Data: PR ‘brain drain’ rate picked up

Data: PR ‘brain drain’ rate picked up

By CB Online Staff

cbnews@caribbeanbusinesspr.comcbprdigital@gmail.com

The exodus of college-educated people out of Puerto Rico picked up pace even as the overall rate of islanders leaving slowed slightly in 2012, according to a new report from the Puerto Rico Institute of Statistics.http://www.caribbeanbusinesspr.com/fotos/planes%20tarmac.jpg

The latest Migrant Profile, based on data from the U.S. Census Bureau’s Puerto Rico Community Survey, shows that roughly 75,000 people left the island in 2012, about 1,000 fewer than in 2011.

However, the number of people moving to the island dropped by nearly 3,000 to a total of around 20,000.

That means net migration was roughly 55,000 in 2012, the highest registered since the launch of the Puerto Rico Community Survey almost a decade ago.

The net migration of 55,000 people represents about 1.5 percent of the island’s population, the Puerto Rico Institute of Statistics report noted.

The median age of those leaving held at just under 30 years old (29.3), while the median age of people moving to Puerto Rico rose to 33.4 years old, contributing further to the rapid aging of the island’s population.

The percentage of people leaving who had some post-secondary education surged to 52 percent in 2012, up sharply from the 43 percent registered in 2011.

Much attention has been paid to Puerto Rico’s so-called “brain drain” problem that has seen tens of thousands of professionals and other working-age adults leave the island for the U.S. mainland amid the ongoing economic doldrums.

Progreso Económico, a quarterly report published by the island’s largest bank Banco Popular, says stemming the flow of human capital from Puerto Rico is key to the island’s economic recovery.

The percentage of people leaving who were outside of the labor force dropped to 45 percent in 2012 from 50 percent the previous year.

Broken down by job category, people working in services were the single largest group who left Puerto Rico in 2012 at more than 10,000. That was followed by sales and office workers (22 percent) and managers and professionals (20 percent).

The median income of people who relocated from Puerto Rico in 2012 was up slightly to $12,506. The medium income of those moving to the island decreased to $9,598.

Women accounted for 52 percent of the people who moved away from Puerto Rico in 2012.

Census data issued last week shows that the downward trend in Puerto Rico’s population shows no sign of slowing as the island’s economic downturn stretches into a ninth year.

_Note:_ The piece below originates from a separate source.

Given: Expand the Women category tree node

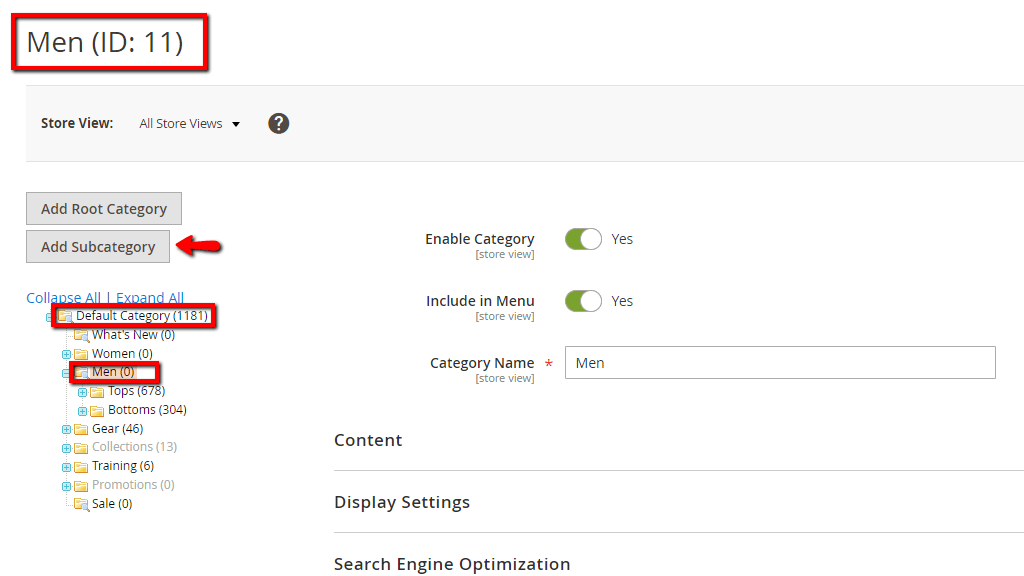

The numbers shows that more than 3,000 people per month pulled up their stakes and left the island over a one-year period between July 2012 and July 2013.

The data also shows a sustained drop in the number of births in Puerto Rico, which totaled 38,846 between July 2012 and July 2013. There were 29,541 deaths during the period, resulting in a natural population increase of just 9,305 during that time.

By comparison, there were 59,542 births in 2000 balanced against 28,847 deaths.

Four of the island’s 78 municipalities already post more deaths than births, and demographers say the rest of Puerto Rico is heading in the same direction.

The latest data add to a mountain of evidence on Puerto Rico’s plunging population amid an ongoing recession, which economists and demographers warn will pose increasingly greater challenges to the island and efforts to shore up the government’s shaky finances.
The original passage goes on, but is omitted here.